Configure and run the iOS project (optional)

This section is for running the Xamarin iOS project for iOS devices. You can skip this section if you are not working with iOS devices.

Generate the certificate-signing request file

The Apple Push Notification Service (APNs) uses certificates to authenticate your push notifications. Follow these instructions to create the necessary push certificate to send and receive notifications. For more information on these concepts, see the official Apple Push Notification Service documentation.

Generate the Certificate Signing Request (CSR) file, which Apple uses to generate a signed push certificate.

  1. On your Mac, run the Keychain Access tool. It can be opened from the Utilities folder or the Other folder on the Launchpad.

  2. Select Keychain Access, expand Certificate Assistant, and then select Request a Certificate from a Certificate Authority.

    Use Keychain Access to request a new certificate


    By default, Keychain Access selects the first item in the list. This can be a problem if you're in the Certificates category and Apple Worldwide Developer Relations Certification Authority is not the first item in the list. Make sure you have a non-key item, or the Apple Worldwide Developer Relations Certification Authority key is selected, before generating the CSR (Certificate Signing Request).

  3. Select your User Email Address, enter your Common Name value, make sure that you specify Saved to disk, and then select Continue. Leave CA Email Address blank as it isn't required.

    Required certificate information

  4. Enter a name for the CSR file in Save As, select the location in Where, and then select Save.

    Choose a file name for the certificate

    This action saves the CSR file in the selected location. The default location is Desktop. Remember the location chosen for the file.

Next, register your app with Apple, enable push notifications, and upload the exported CSR to create a push certificate.

Register your app for push notifications

To send push notifications to an iOS app, register your application with Apple, and also register for push notifications.

  1. If you haven't already registered your app, browse to the iOS Provisioning Portal at the Apple Developer Center. Sign in to the portal with your Apple ID, and select Identifiers. Then select + to register a new app.

    iOS Provisioning Portal App IDs page

  2. On the Register a New Identifier screen, select the App IDs radio button. Then select Continue.

    iOS Provisioning Portal register new ID page

  3. Update the following three values for your new app, and then select Continue:

    • Description: Type a descriptive name for your app.

    • Bundle ID: Enter a Bundle ID of the form Organization Identifier.Product Name as mentioned in the App Distribution Guide. The Organization Identifier and Product Name values must match the organization identifier and product name you use when you create your Xcode project. In the following screenshot, the NotificationHubs value is used as an organization identifier and the GetStarted value is used as the product name. Make sure the Bundle Identifier value matches the value in your Xcode project, so that Xcode uses the correct publishing profile.

      iOS Provisioning Portal register app ID page

    • Push Notifications: Check the Push Notifications option in the Capabilities section.

      Form to register a new App ID

      This action generates your App ID and requests that you confirm the information.
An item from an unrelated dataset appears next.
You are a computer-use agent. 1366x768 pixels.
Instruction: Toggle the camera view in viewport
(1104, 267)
Select Continue, then select Register to confirm the new App ID.

      Confirm new App ID

      After you select Register, you see the new App ID as a line item in the Certificates, Identifiers & Profiles page.

  4. In the Certificates, Identifiers & Profiles page, under Identifiers, locate the App ID line item that you just created, and select its row to display the Edit your App ID Configuration screen.
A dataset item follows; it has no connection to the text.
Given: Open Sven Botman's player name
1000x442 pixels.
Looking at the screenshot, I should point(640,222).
Creating a Certificate for Notification Hubs

A certificate is required to enable the notification hub to work with APNS. This can be done in one of two ways:

  1. Create a .p12 that can be uploaded directly to Notification Hub.
  2. Create a .p8 that can be used for token-based authentication (the newer approach).

The newer approach has a number of benefits (compared to using certificates) as documented in Token-based (HTTP/2) authentication for APNS. However, steps have been provided for both approaches.

OPTION 1: Creating a .p12 push certificate that can be uploaded directly to Notification Hub

  1. Scroll down to the checked Push Notifications option, and then select Configure to create the certificate.

    Edit App ID page

  2. The Apple Push Notification service SSL Certificates window appears. Select the Create Certificate button under the Development SSL Certificate section.

    Create certificate for App ID button

    The Create a new Certificate screen is displayed.


    This tutorial uses a development certificate. The same process is used when registering a production certificate. Just make sure that you use the same certificate type when sending notifications.

  3. Select Choose File, browse to the location where you saved the CSR file from the first task, and then double-click the certificate name to load it. Then select Continue.

  4. After the portal creates the certificate, select the Download button. Save the certificate, and remember the location to which it's saved.

    Generated certificate download page

    The certificate is downloaded and saved to your computer in your Downloads folder.

    Locate certificate file in the Downloads folder


    By default, the downloaded development certificate is named aps_development.cer.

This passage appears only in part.